Rosa Tapia, a professor of Spanish at Lawrence University, has begun a four-year term as the national leader in the evaluation of the College Board’s Advanced Placement (AP) Spanish exam.
A member of the Lawrence faculty since 2002 with a focus on Spanish and Latin American film and 20th-century Spanish literature, Tapia has been actively involved in the AP Spanish Language & Culture program since 2007. Her appointment as the national chief academic consultant for AP Spanish—affectionately known as the “chief reader”—began July 1.
“It is an absolute honor for me to guide an exceptional group of approximately 1,500 faculty from over 1,200 colleges, universities, and secondary schools worldwide, all coming together to shape the future of Spanish language education,” Tapia said.
Share perspectives on art, literature, history, and film from the Spanish-speaking world; study linguistics and bilingualism in the United States.
AP exams, offered by the College Board, are taken by high school students each spring, a culmination of year-long AP courses. AP exams can lead to college credits and assist colleges and universities with placement decisions.
For 16 years, Tapia has been part of a team of educators working with the AP Spanish program, evaluating students’ Spanish language proficiency, setting standards of evaluation, and establishing exam content. She has been invited to give talks and workshops to university educators and administrators across the country. Now she will lead that team over the next four years.
Tapia called her appointment a “significant milestone that fills me with immense pride and a profound sense of responsibility.”
That responsibility revolves around establishing robust and equitable standards that guide colleges and universities in granting well-deserved AP credit and placing students in appropriate courses.
“This work holds immense significance for Lawrence and for over 2,600 institutions of higher learning across the nation,” Tapia said. “These include highly selective colleges and flagship public universities that entrust my team's expertise to make decisions that significantly impact the academic futures of countless students.”
In the process, Tapia’s role elevates Lawrence’s profile and visibility on a national scale.
“As educators and students across the country become more acquainted with my representation of Lawrence's commitment to academic excellence, I hope that they consider our campus an appealing choice for those seeking a nurturing, transformative, and forward-thinking educational environment,” she said.
Over the course of the next four years, Tapia will oversee the evaluation of Spanish language proficiency for more than 700,000 students. AP Spanish participants include students from all backgrounds who choose to immerse themselves in the Spanish language and its cultures. The AP program draws both Latinx students who identify as heritage learners—many are growing up in multicultural environments and not automatically fluent in Spanish—and students who are second-language learners.

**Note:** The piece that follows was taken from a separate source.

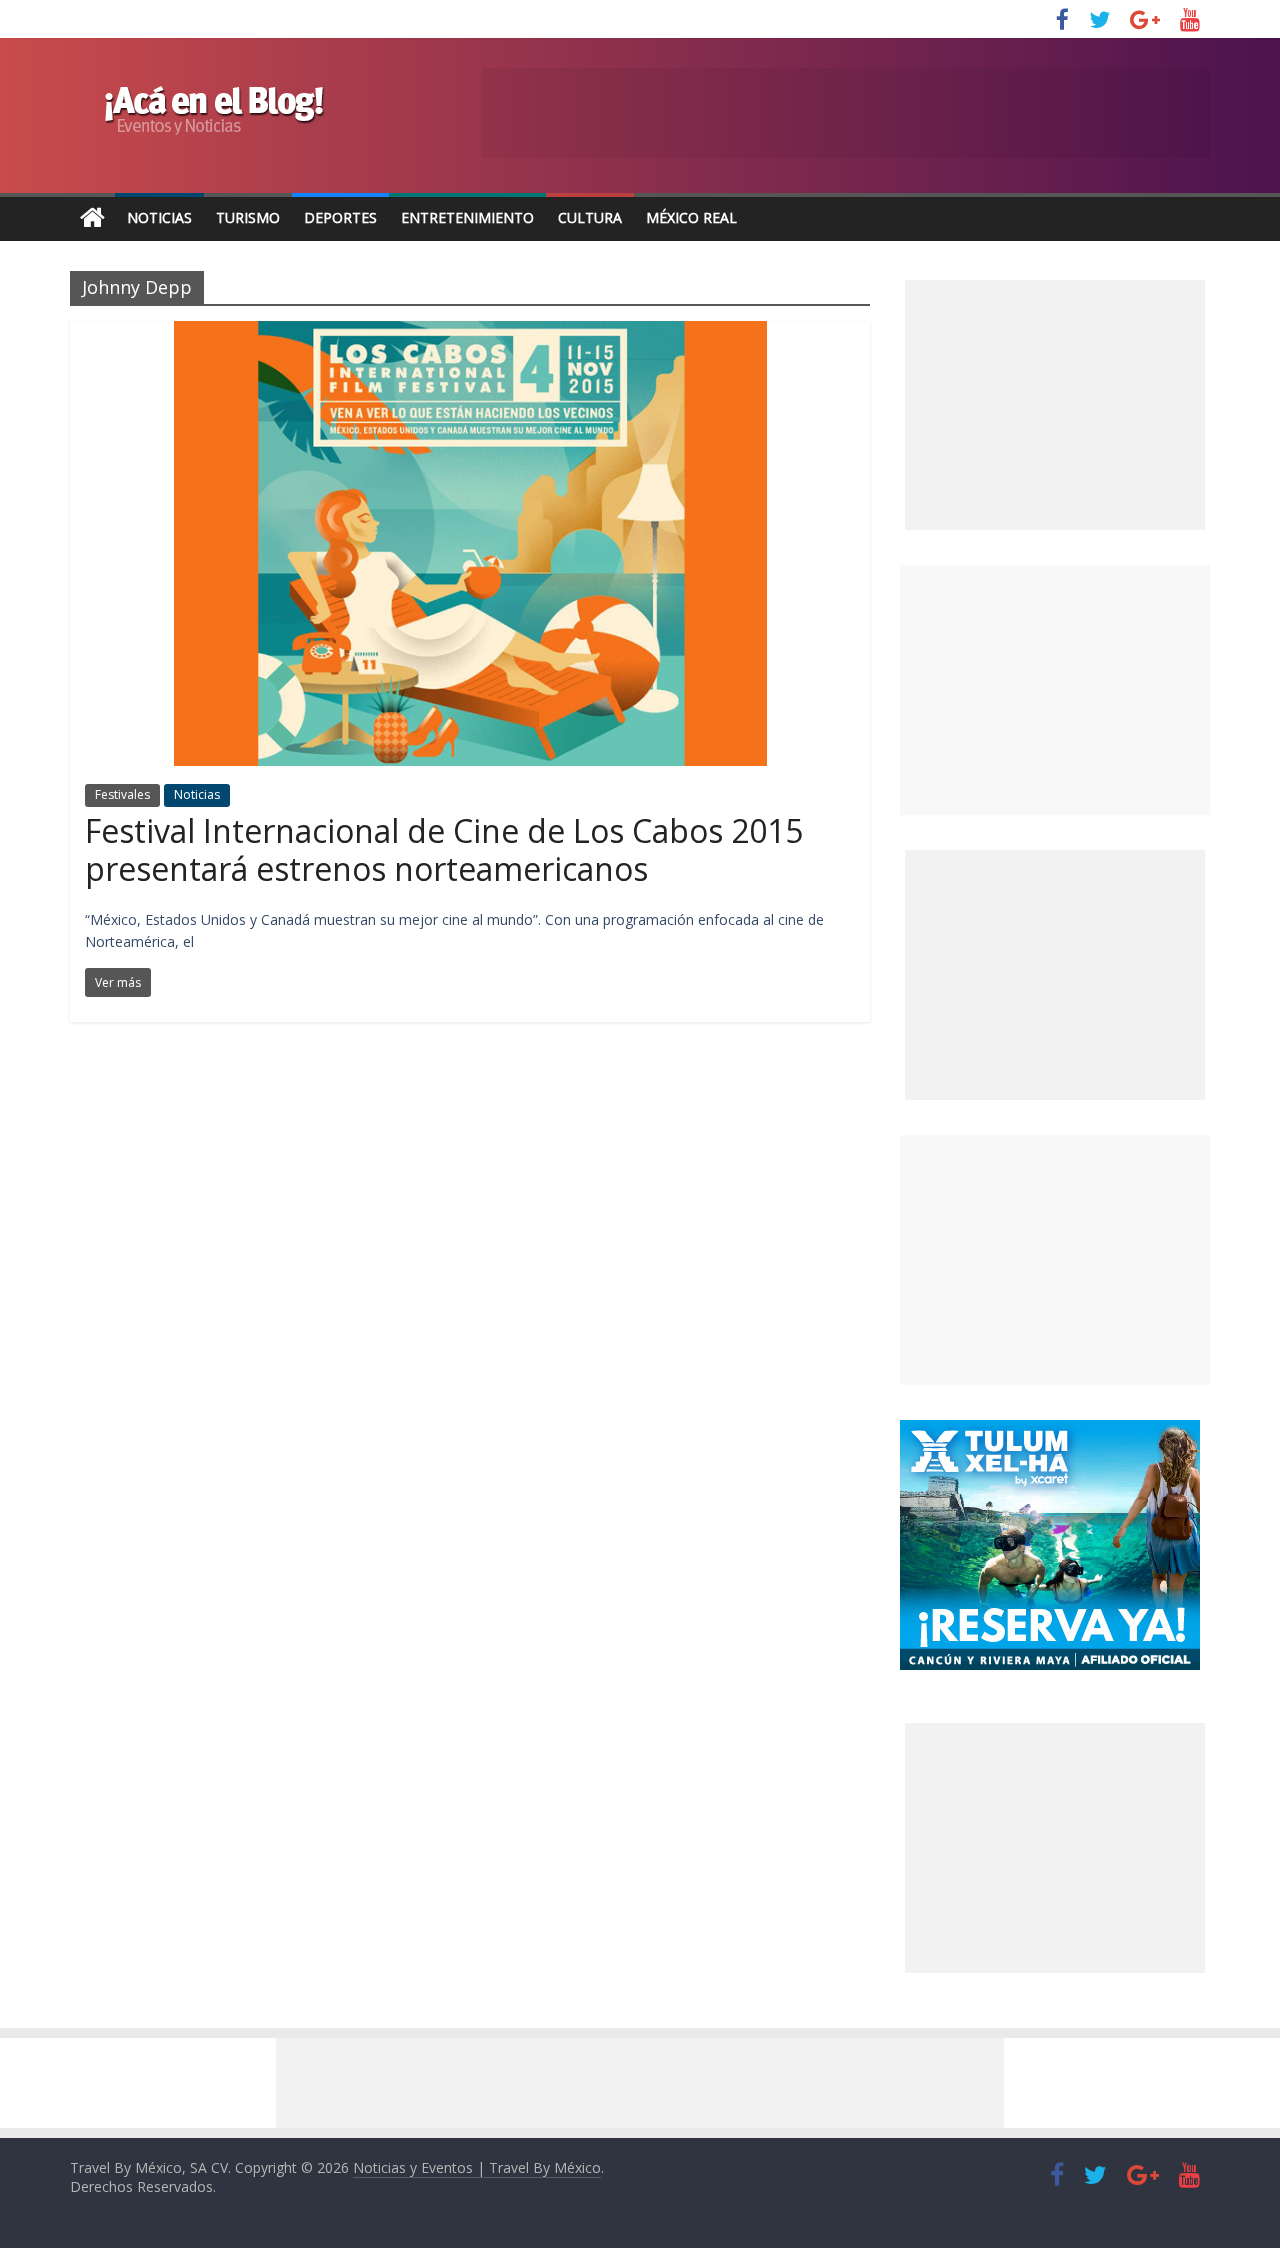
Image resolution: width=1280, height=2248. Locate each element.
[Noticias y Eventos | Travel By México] (92, 218)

“For many, the AP Spanish program serves as a gateway to other AP classes, a strong incentive to pursue a college education, and a reliable predictor of future academic success and degree completion,” Tapia said. “Through my role, I aim to contribute to increased access to higher education for underrepresented communities. The AP Spanish Language & Culture program serves as a vital pathway for these students to realize their aspirations of a college education.”
Tapia said she’s looking forward to deeper collaboration with Spanish language educators nationwide, building community while elevating dialogue.
“This is pivotal in creating an inclusive environment where educators from various backgrounds across the country and beyond unite for a common purpose,” she said.
The AP leadership is an extension of the work Tapia has been doing at Lawrence for more than two decades. That includes co-founding the annual Latin American and Spanish Film Festival on campus. She helped launch the festival in 2012, bringing award-winning films from Latin America and Spain to Lawrence and connecting the community to national and international filmmakers.
Tapia, who holds a doctorate in Spanish from Penn State University, a Master of Arts in Spanish from the University of Delaware, and a Licenciatura in English philology from the University of Granada in Spain, has been a leader in academic advising at Lawrence, receiving the Excellence in Advising Award in 2014 and serving as faculty director of advising from 2016 to 2020. She chaired a task force that developed a new guide and resource page for advising and led initiatives that improved connections between faculty advisers and students.
In 2021, she was one of three Lawrence professors featured in AP Daily, a series of video lectures aimed at supporting high school students taking AP courses during the pandemic. Her new leadership role with AP Spanish is a next step, one with national significance.
“Ultimately, my journey reflects Lawrence University's commitment to nurturing excellence, particularly in the realms of language and culture studies,” Tapia said. “Equally significant, it is about upholding values of empathy, responsible citizenship, and integrity.”